---
license: mit
datasets:
- dblpacm
language:
- en
metrics:
- loss
- accuracy
- recall
- precision
- f1
tags:
- entity-matching
- similarity-comparison
- preprocessing
- neer-match
model-index:
- name: DBLP-ACM Entity Matching Model
  results:
  - task:
      type: entity-matching
      name: Entity Matching
    dataset:
      type: dblpacm
      name: DBLP-ACM
      config: default
      split: test
    metrics:
    - type: loss
      value: 1.9029e-09
      name: Test Loss
    - type: accuracy
      value: 0.9999
      name: Test Accuracy
    - type: recall
      value: 0.9932
      name: Test Recall
    - type: precision
      value: 0.9419
      name: Test Precision
    - type: f1
      value: 0.9668946637
      name: Test F1 Score
---

## Preprocessing

Before training, the `DBLP-ACM` dataset was preprocessed using the `prepare.format` function from the `neer-match-utilities` library. The following preprocessing steps were applied:

1. **Numeric Harmonization**:
   - Missing numeric values were filled with 0.
   - The `year` column was converted to numeric format.

2. **String Standardization**:
   - Missing string values were replaced with placeholders.
   - All string fields were capitalized to ensure consistency in text formatting.

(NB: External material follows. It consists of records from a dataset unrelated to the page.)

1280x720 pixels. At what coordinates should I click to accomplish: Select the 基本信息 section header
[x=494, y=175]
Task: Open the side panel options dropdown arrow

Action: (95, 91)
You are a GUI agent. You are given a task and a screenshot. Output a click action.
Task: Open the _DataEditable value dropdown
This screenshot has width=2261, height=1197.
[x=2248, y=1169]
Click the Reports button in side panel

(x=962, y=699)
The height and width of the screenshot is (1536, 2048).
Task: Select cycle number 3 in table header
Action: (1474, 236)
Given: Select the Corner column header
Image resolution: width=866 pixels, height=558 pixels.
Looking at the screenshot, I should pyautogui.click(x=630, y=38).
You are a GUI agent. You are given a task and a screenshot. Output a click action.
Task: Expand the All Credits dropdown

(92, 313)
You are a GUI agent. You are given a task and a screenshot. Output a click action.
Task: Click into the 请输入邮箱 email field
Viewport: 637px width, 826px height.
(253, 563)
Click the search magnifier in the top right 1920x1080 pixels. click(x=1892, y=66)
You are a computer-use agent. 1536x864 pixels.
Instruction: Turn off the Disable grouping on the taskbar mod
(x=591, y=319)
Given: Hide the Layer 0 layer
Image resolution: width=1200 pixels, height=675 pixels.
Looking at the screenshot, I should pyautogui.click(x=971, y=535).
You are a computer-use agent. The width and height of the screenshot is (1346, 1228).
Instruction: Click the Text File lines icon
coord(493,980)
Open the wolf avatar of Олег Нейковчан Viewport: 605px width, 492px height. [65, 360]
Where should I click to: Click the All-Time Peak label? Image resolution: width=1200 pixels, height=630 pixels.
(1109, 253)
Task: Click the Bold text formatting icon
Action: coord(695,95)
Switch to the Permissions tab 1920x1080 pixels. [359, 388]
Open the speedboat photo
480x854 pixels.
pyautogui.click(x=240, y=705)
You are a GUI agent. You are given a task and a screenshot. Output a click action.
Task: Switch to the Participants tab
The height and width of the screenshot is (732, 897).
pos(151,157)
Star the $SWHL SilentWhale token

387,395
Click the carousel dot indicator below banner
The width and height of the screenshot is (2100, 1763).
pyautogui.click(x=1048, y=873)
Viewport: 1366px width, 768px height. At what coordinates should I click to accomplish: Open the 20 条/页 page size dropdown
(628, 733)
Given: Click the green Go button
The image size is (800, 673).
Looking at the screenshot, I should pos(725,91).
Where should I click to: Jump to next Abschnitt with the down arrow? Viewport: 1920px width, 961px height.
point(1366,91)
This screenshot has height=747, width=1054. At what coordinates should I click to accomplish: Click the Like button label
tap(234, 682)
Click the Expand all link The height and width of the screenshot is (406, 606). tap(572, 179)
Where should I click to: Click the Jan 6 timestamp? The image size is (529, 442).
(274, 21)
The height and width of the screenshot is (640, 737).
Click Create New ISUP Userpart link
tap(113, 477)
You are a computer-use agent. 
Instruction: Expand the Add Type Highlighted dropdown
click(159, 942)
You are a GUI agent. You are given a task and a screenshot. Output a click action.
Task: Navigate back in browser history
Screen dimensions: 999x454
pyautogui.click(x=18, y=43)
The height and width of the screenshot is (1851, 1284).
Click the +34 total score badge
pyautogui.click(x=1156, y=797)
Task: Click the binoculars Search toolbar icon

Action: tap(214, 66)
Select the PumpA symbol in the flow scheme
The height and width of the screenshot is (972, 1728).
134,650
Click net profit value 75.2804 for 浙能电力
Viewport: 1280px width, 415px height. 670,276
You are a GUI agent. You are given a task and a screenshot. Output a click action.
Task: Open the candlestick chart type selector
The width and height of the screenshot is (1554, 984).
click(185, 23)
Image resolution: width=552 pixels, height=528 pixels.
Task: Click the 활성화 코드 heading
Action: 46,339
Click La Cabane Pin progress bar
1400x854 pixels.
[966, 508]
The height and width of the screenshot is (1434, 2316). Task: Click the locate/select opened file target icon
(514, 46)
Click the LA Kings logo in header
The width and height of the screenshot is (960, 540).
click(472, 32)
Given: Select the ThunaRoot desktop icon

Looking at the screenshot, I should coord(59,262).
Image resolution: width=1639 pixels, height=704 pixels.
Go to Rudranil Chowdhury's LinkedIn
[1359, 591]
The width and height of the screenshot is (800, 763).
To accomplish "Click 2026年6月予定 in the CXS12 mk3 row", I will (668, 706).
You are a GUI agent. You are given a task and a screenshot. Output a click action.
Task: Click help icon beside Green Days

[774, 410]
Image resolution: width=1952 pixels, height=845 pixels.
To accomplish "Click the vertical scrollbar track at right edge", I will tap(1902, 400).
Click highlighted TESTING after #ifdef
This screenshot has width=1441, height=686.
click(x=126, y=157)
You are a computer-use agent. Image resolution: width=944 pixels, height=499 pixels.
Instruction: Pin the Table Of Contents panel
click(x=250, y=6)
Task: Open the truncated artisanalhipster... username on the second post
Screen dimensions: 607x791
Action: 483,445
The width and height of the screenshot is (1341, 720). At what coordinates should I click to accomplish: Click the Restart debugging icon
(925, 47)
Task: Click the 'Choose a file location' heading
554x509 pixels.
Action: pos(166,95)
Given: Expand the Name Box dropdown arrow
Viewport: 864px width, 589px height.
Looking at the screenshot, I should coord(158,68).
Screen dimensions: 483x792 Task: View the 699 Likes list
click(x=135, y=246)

These preprocessing steps ensured that the input data was harmonized and ready for training, improving the model's ability to compare and match records effectively.

---

## Similarity Map

The model uses a `SimilarityMap` to compute similarity scores between attributes of records. The following similarity metrics were applied:

```python
similarity_map = {
    "title": ["levenshtein", "jaro_winkler", "partial_ratio", "token_sort_ratio", "token_set_ratio", "partial_token_set_ratio"],
    "authors": ["levenshtein", "jaro_winkler", "partial_ratio", "token_sort_ratio", "token_set_ratio", "partial_token_set_ratio"],
    "venue": ["levenshtein", "jaro_winkler", "partial_ratio", "token_sort_ratio", "token_set_ratio", "partial_token_set_ratio", "notmissing"],
    "year" : ["euclidean", "gaussian", "notzero"],
}
```

---

## Fitting the Model

The model was trained using the `fit` method and the custom focal_loss loss function.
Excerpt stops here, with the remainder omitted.